From the very beginning you have been the conductor of your own misery. You bought Halford's house brand brakes without even trying to find out the original maker of them and without any research for reviews of them, messed them up, didn't want to play by the shop's rules about how to have them fix the brakes for you. Also you apparently failed to heed any of our advice on the best way to go about bleeding them on your own. And now you buy a bleed kit intended for a totally different brand of brakes and wonder why you can't get it to work without even taking one minute to see if the ends can be switched or otherwise modified to work with your brakes. Just from your threads here on Bike forums it sounds like buy and toss things aside with petulance of a 4 year that isn't getting their way. I'm sorry to say this but the best thing you can do is to sit down and re-consider not just how you approach your cycling purchases but your life planning in general. I'm sorry if that sounds harsh. This isn't intended to insult you but to try to wake you up and take charge of your own decisions and life. The sooner you get smart about these things the sooner we'll see happy threads from you instead of the current and past head shakers that you post.

Try doing some research and stop using knee jerk reactions in your buying. Also think about what you want to get and if you have the tools, skills and place to maintain what you want first before you jump in. You've already seen what a mess it has gotten you into when you bought your brakes and now with this latest bleed kit purchase. You need to investigate this stuff a bit more BEFORE buying stuff. For example, did you think to buy a bleed kit for these Halford's house brand brakes from Halford's? Or at least to ask them to put together the bits you would need to bleed their house brand brakes into a box and then mail it to you? If you had thought that far ahead then you would not be posting this thread. Instead you could be showing us a picture of the brakes and kit and asking for links or tips on how to bleed your stuff and be out riding that much sooner.

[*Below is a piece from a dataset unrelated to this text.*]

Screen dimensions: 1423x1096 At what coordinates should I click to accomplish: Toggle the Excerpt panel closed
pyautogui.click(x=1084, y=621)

Now having said all this most bleed kits are not that much different from each other. Instead of feeling sorry for yourself over your own screw up and tossing the whole thing aside AGAIN for a new bike that is still a piece of low cost junk why not post some decent close up pictures of the brake calipers showing the bleed points and the bits that are in the kit. Likely we can give you some advice on how to make it work out after all. But first you also need to do some research to help us help you. You need to find out for us before anything else for sure what fluid your Halford brakes are spec'ed to work with.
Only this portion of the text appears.